_SHORT PROBLEM:_
Repeat the part of the Cavan hurling championship text from "Tournament statistics" to "the defending champions.", word for word.

2022 Cavan Senior Hurling Championship
- Dates: 1 April – 22 October 2022
- Teams: 4
- Sponsor: Tom Walsh
- Champions: Cootehill Celtic (7th title) Diarmuid Carney (captain) Micheál Doyle (manager)
- Runners-up: Mullahoran St Joseph's

Tournament statistics
- Matches played: 6
- Goals scored: 16 (2.67 per match)
- Points scored: 154 (25.67 per match)

= 2022 Cavan Senior Hurling Championship =

Annual hurling competition season

The 2022 Cavan Senior Hurling Championship was the 63rd staging of the Cavan Senior Hurling Championship since its establishment by the Cavan County Board in 1908. The championship ran from 1 April to 22 October 2022.

Cootehill Celtic were the defending champions.

_GIVEN INFORMATION:_

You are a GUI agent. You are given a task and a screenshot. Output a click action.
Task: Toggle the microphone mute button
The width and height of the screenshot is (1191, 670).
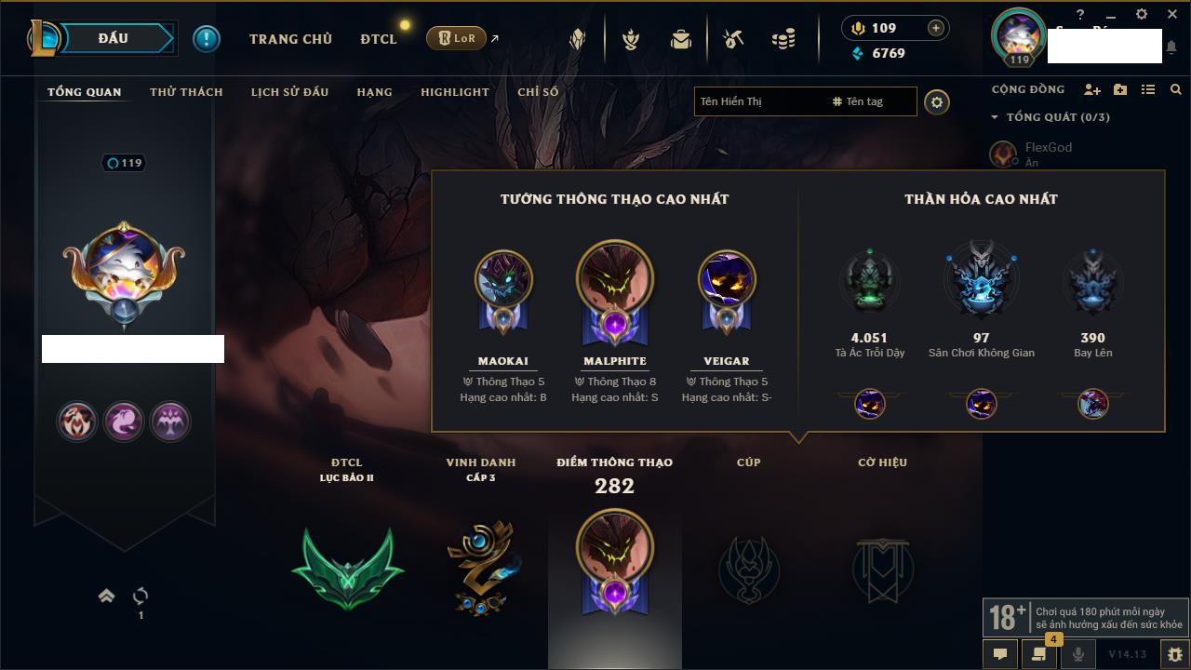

_EXERCISE SOLUTION:_
Tournament statistics
- Matches played: 6
- Goals scored: 16 (2.67 per match)
- Points scored: 154 (25.67 per match)

= 2022 Cavan Senior Hurling Championship =

Annual hurling competition season

The 2022 Cavan Senior Hurling Championship was the 63rd staging of the Cavan Senior Hurling Championship since its establishment by the Cavan County Board in 1908. The championship ran from 1 April to 22 October 2022.

Cootehill Celtic were the defending champions.